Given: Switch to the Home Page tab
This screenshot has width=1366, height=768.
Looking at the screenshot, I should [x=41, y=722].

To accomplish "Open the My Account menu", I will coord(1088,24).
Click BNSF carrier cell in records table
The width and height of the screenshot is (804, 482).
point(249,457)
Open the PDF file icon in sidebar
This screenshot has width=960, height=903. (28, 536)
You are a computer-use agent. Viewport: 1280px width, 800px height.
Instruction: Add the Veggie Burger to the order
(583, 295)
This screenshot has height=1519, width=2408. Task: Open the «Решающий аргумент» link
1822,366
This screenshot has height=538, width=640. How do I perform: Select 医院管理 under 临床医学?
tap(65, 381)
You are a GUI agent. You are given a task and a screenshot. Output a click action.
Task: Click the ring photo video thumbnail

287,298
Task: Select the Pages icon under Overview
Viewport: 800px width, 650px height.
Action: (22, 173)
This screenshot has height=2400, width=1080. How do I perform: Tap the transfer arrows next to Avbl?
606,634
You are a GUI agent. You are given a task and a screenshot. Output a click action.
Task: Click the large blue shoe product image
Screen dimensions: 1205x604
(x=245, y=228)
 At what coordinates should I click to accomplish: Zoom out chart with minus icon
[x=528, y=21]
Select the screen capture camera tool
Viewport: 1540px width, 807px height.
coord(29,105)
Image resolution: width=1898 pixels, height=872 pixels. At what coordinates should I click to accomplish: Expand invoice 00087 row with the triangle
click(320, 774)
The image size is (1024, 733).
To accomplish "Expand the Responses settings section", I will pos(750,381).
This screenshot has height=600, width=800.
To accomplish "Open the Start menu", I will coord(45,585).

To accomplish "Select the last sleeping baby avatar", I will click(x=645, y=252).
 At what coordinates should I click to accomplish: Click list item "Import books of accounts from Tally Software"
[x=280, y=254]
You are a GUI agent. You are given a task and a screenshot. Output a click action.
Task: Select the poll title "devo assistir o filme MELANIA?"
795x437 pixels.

-- Written exercise --
Keep only the lines of the rows above that contain the word "should", and copy each of them in full.

-- Written solution --
Looking at the screenshot, I should [x=41, y=722].
 At what coordinates should I click to accomplish: Zoom out chart with minus icon
Image resolution: width=1898 pixels, height=872 pixels. At what coordinates should I click to accomplish: Expand invoice 00087 row with the triangle
 At what coordinates should I click to accomplish: Click list item "Import books of accounts from Tally Software"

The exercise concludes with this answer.